Reproduce the data word for word, keeping every line complete.

***** Exercise materials *****

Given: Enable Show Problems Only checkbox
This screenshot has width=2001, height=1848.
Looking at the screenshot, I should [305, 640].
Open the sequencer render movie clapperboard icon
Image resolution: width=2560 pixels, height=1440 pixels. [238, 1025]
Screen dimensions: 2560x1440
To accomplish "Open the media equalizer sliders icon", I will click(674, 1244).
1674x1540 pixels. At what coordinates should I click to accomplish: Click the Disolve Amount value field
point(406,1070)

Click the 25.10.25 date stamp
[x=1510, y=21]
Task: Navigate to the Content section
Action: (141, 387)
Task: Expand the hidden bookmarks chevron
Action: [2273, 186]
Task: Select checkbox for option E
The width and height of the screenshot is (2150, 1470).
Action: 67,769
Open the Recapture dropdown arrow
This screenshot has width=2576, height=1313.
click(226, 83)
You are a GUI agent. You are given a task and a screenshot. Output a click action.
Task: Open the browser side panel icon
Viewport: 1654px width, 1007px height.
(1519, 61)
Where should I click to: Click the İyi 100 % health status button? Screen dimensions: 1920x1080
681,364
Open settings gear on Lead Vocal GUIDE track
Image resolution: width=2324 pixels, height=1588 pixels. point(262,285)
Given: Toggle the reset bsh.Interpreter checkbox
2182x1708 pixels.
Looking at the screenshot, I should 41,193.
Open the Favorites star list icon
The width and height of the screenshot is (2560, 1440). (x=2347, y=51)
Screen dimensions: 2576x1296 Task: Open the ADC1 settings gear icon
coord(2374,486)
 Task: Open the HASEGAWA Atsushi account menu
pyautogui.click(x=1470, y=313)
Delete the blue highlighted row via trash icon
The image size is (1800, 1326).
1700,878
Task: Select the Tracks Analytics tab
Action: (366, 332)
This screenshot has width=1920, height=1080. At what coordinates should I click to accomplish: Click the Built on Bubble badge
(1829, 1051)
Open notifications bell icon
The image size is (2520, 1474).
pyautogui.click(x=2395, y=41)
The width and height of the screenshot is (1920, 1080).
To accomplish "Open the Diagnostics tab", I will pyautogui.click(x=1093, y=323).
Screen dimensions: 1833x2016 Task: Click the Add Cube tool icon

*****

- _Written response_:
Given: Enable Show Problems Only checkbox
This screenshot has width=2001, height=1848.
Looking at the screenshot, I should [305, 640].
Open the sequencer render movie clapperboard icon
Image resolution: width=2560 pixels, height=1440 pixels. [238, 1025]
Screen dimensions: 2560x1440
To accomplish "Open the media equalizer sliders icon", I will click(674, 1244).
1674x1540 pixels. At what coordinates should I click to accomplish: Click the Disolve Amount value field
point(406,1070)

Click the 25.10.25 date stamp
[x=1510, y=21]
Task: Navigate to the Content section
Action: (141, 387)
Task: Expand the hidden bookmarks chevron
Action: [2273, 186]
Task: Select checkbox for option E
The width and height of the screenshot is (2150, 1470).
Action: 67,769
Open the Recapture dropdown arrow
This screenshot has width=2576, height=1313.
click(226, 83)
You are a GUI agent. You are given a task and a screenshot. Output a click action.
Task: Open the browser side panel icon
Viewport: 1654px width, 1007px height.
(1519, 61)
Where should I click to: Click the İyi 100 % health status button? Screen dimensions: 1920x1080
681,364
Open settings gear on Lead Vocal GUIDE track
Image resolution: width=2324 pixels, height=1588 pixels. point(262,285)
Given: Toggle the reset bsh.Interpreter checkbox
2182x1708 pixels.
Looking at the screenshot, I should 41,193.
Open the Favorites star list icon
The width and height of the screenshot is (2560, 1440). (x=2347, y=51)
Screen dimensions: 2576x1296 Task: Open the ADC1 settings gear icon
coord(2374,486)
 Task: Open the HASEGAWA Atsushi account menu
pyautogui.click(x=1470, y=313)
Delete the blue highlighted row via trash icon
The image size is (1800, 1326).
1700,878
Task: Select the Tracks Analytics tab
Action: (366, 332)
This screenshot has width=1920, height=1080. At what coordinates should I click to accomplish: Click the Built on Bubble badge
(1829, 1051)
Open notifications bell icon
The image size is (2520, 1474).
pyautogui.click(x=2395, y=41)
The width and height of the screenshot is (1920, 1080).
To accomplish "Open the Diagnostics tab", I will pyautogui.click(x=1093, y=323).
Screen dimensions: 1833x2016 Task: Click the Add Cube tool icon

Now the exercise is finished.